The weight gain shakes are all pretty thick to be honest mate due to what's in them. You can just use more liquid and water them down more? Means more to drink but that's fine.


----------



## mikemull (Oct 23, 2011)

Ginger Ben said:


> I thought your thread title was describing a person for a minute there!! The weight gain shakes are all pretty thick to be honest mate due to what's in them. You can just use more liquid and water them down more? Means more to drink but that's fine.


 That's what I thought! Thought you were describing me!!


----------



## UKBenC (May 23, 2011)

I could be describing myself haha.

I was thinking about adding more liquid but would prefer it if there was a weaker one, if there isnt though i'll happily just go down this route and bear the extra......only thing I dont like is it fills me up too much and I never want supper and I love my omlette!


----------



## Brutal1 (Jan 25, 2011)

lol I seriously thought you were describing me too.

If I remember correctly CNP Pro Mass was good, Ive not needed to use a weight gainer for as lot of years though


----------



## GeordieSteve (May 23, 2010)

Get a stronger gainer and half the dose


----------



## stone14 (Mar 24, 2005)

mammoth250 is a watery weight gainer high cals, cnp and matrix are think, iv just bough dymatize so will find out if its thick or not, i dont like thick ones either they make me feel fuller which i dont want.

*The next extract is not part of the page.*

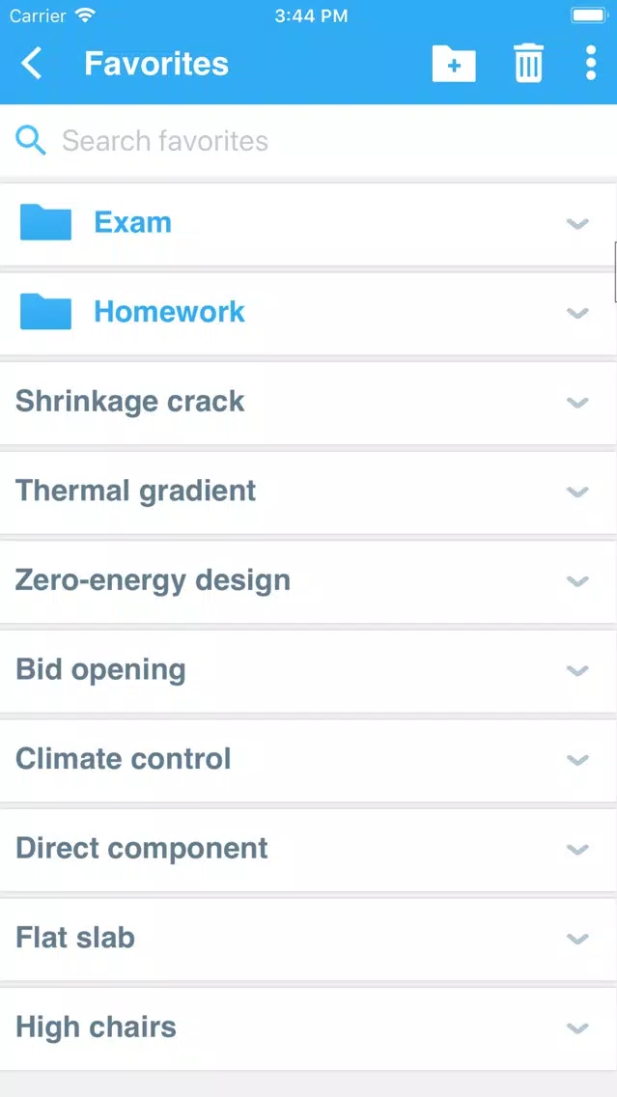
Task: Expand the Exam folder chevron
Action: (x=577, y=224)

mammoth is watrery tho but pritty sweet, you may not like if you dont like sweet things


----------



## stone14 (Mar 24, 2005)

i want to try nutrisport or atlas also but not sure if there thick or not, im sure atlas is a sweet/rich flavour tho


----------



## doylejlw (Feb 14, 2010)

Maxiraw mass blitz is pretty weak don't need much water as most.


----------



## Breda (May 2, 2011)

add more water/milk or liquid of your choice


----------



## stone14 (Mar 24, 2005)

you dont realy want to be drinking 2-3 pints to get it watery when you can buy a weight gainer thats watery in 300-500ml same nutes lol


----------



## Ginger Ben (Oct 5, 2010)

stone14 said:


> you dont realy want to be drinking 2-3 pints to get it watery when you can buy a weight gainer thats watery in 300-500ml same nutes lol


You just need to look at where the cals come from in some of them though. Are the thinner ones packed full of sugar to up the carbs at the expense of quality carb sources that might be responsible for the thickness?

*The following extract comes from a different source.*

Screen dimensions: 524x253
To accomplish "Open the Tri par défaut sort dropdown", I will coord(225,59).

I don't know this btw just asking.


----------



## Ginger Ben (Oct 5, 2010)

UKBenC said:


> I could be describing myself haha.
> 
> I was thinking about adding more liquid but would prefer it if there was a weaker one, if there isnt though i'll happily just go down this route and bear the extra......only thing I dont like is it fills me up too much and I never want supper and I love my omlette!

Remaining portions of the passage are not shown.